----- Entries supplied

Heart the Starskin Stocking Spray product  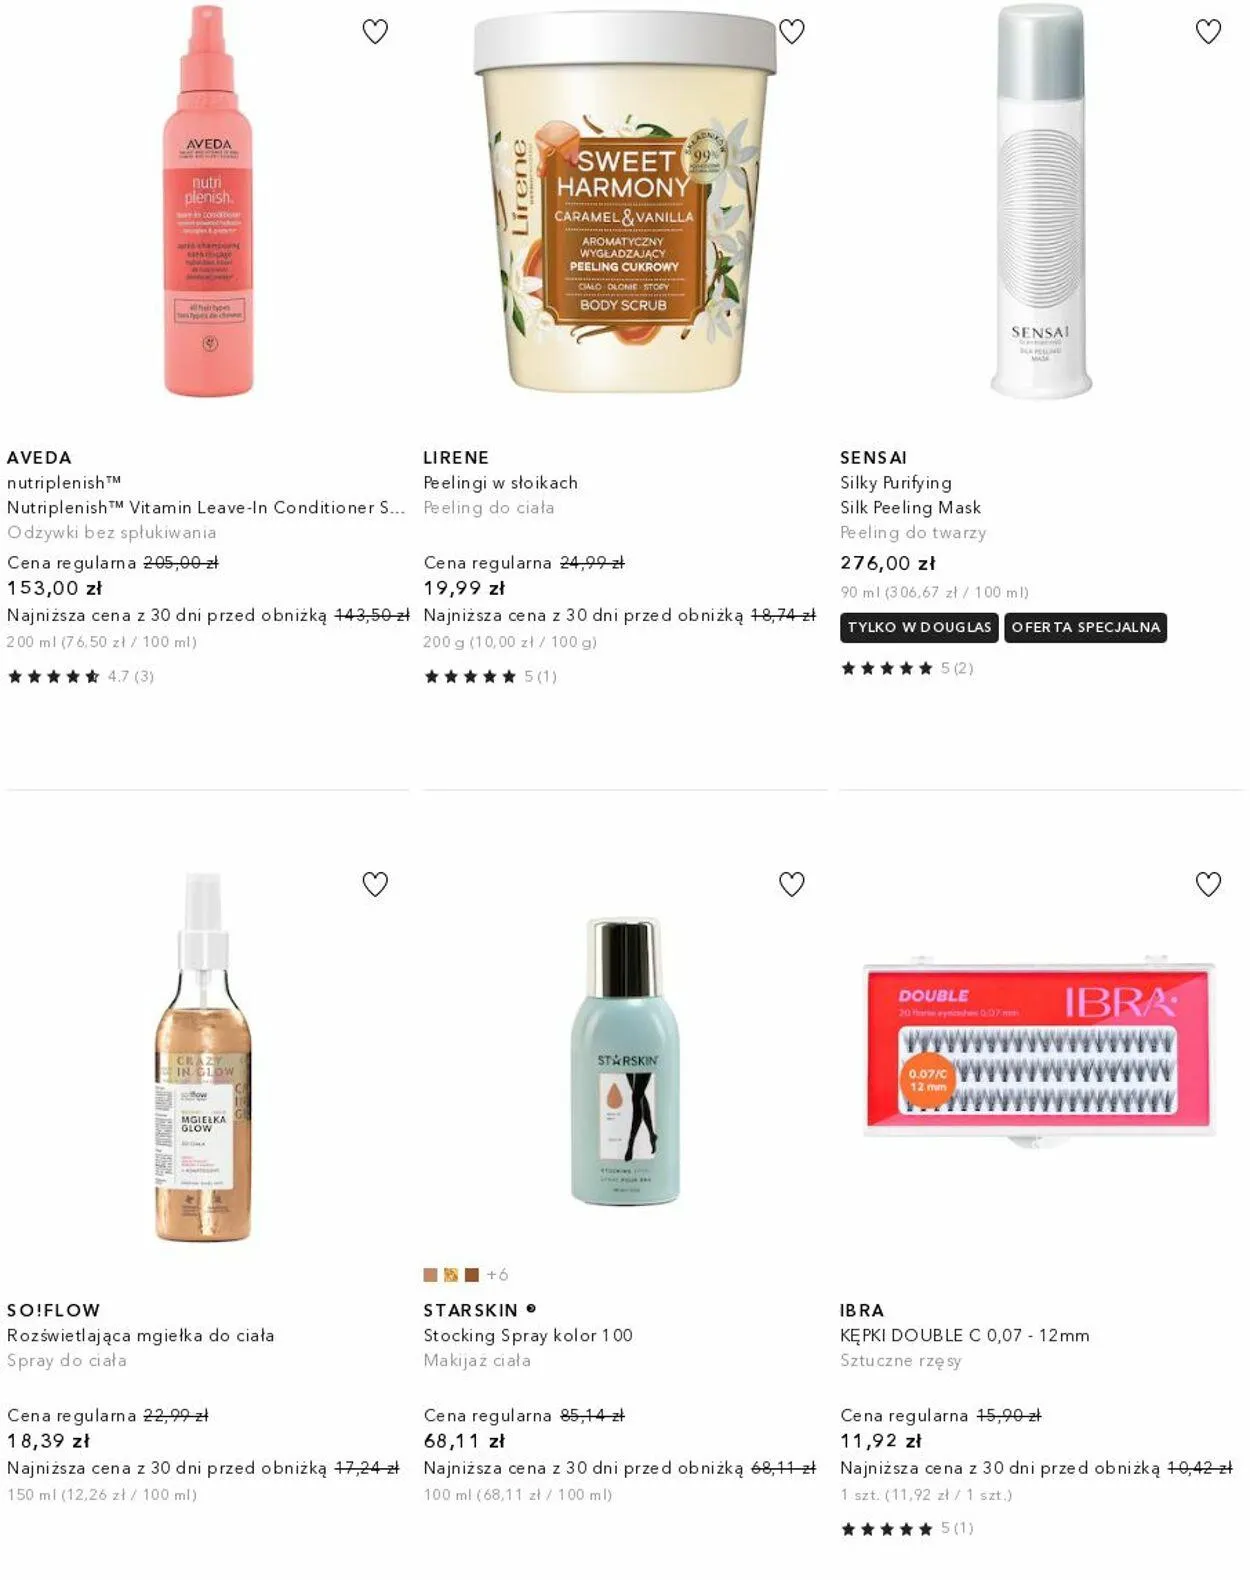[x=792, y=884]
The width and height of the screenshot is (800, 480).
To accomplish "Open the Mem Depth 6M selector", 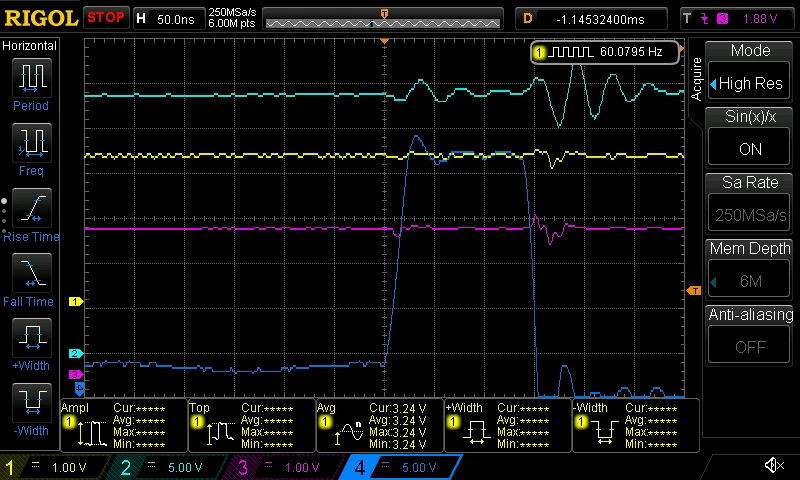I will 749,281.
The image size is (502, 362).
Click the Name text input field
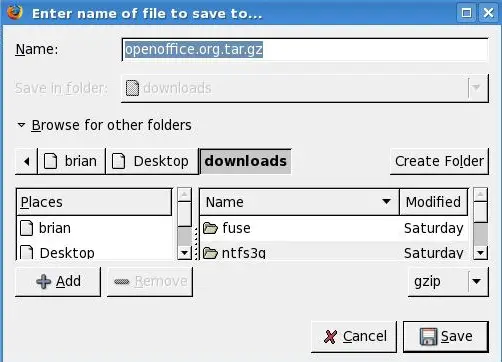pos(305,50)
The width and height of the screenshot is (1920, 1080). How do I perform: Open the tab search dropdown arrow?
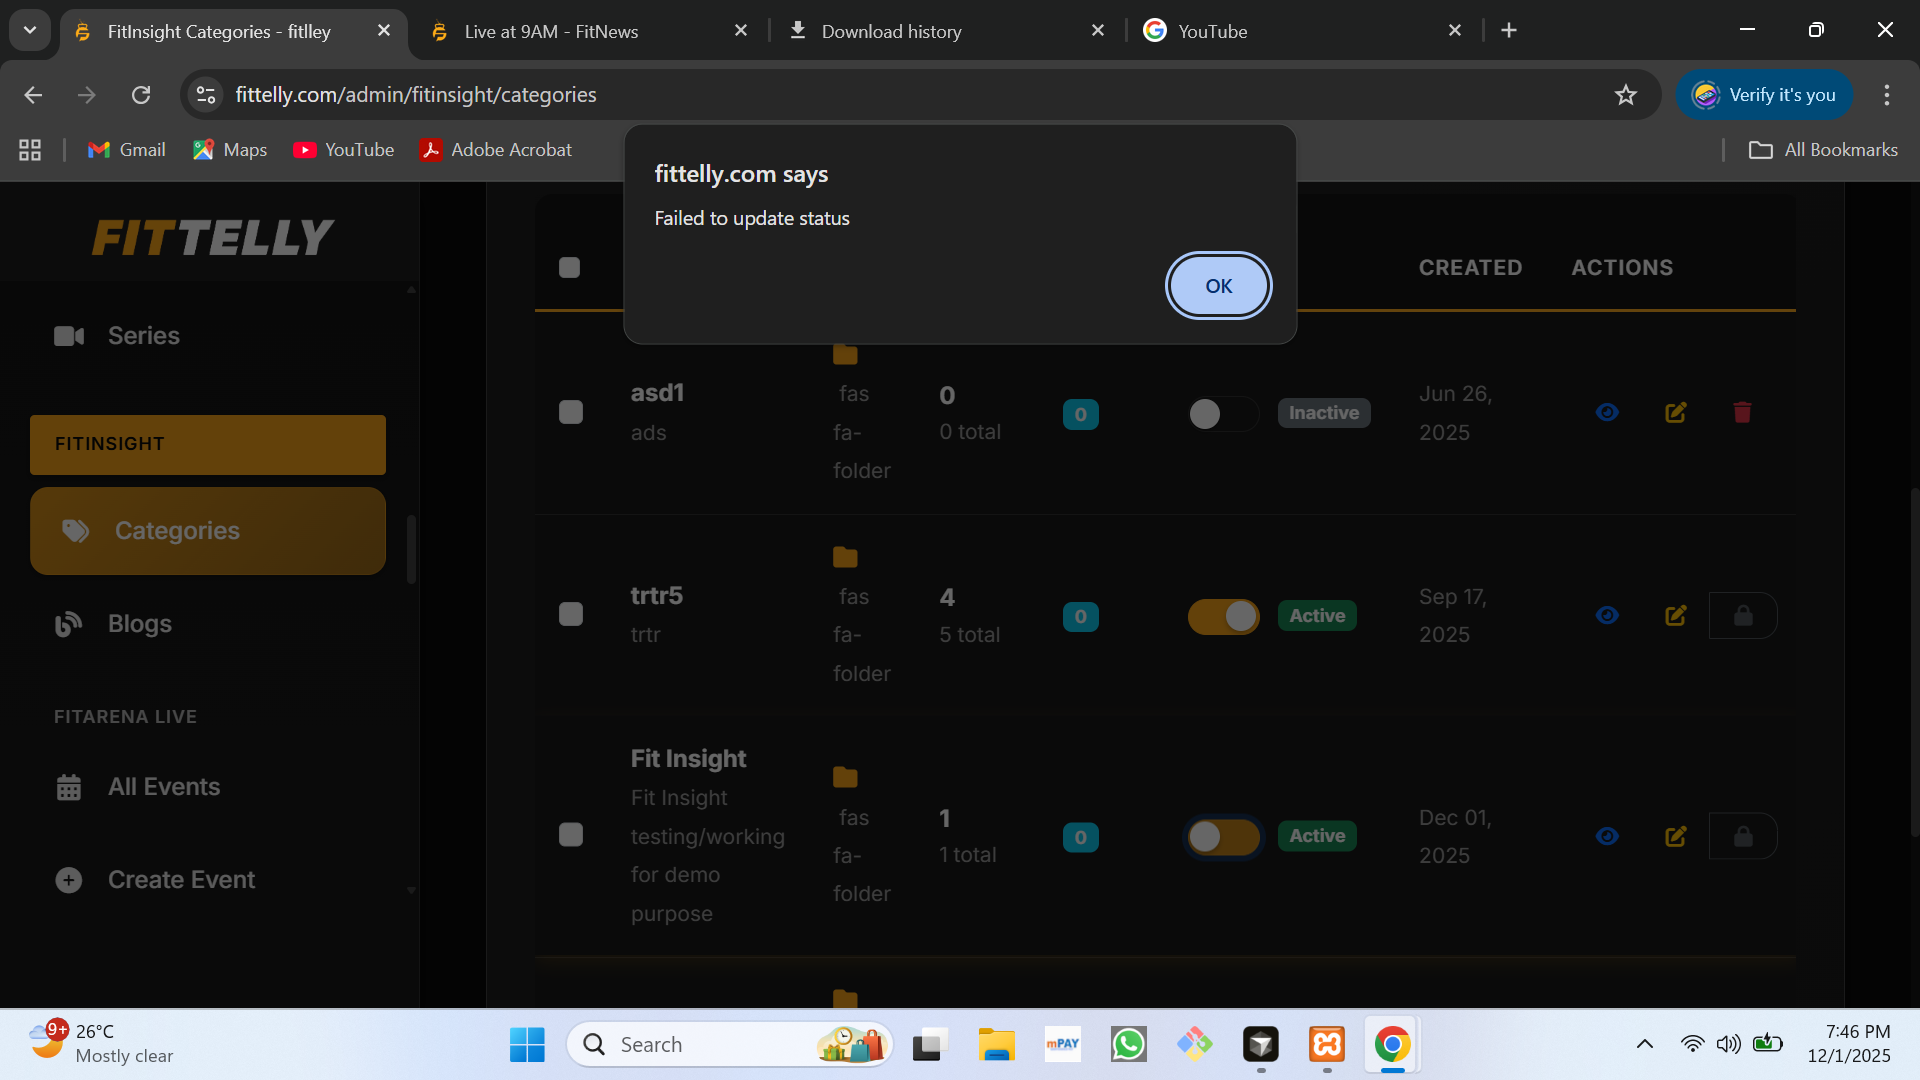(30, 30)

----------

Locate each line of the listing that contains the word "width" and copy those lines. Count a match only when the letter case is the same.

The width and height of the screenshot is (800, 480).
The width and height of the screenshot is (1920, 1080). How do I perform: Open the tab search dropdown arrow?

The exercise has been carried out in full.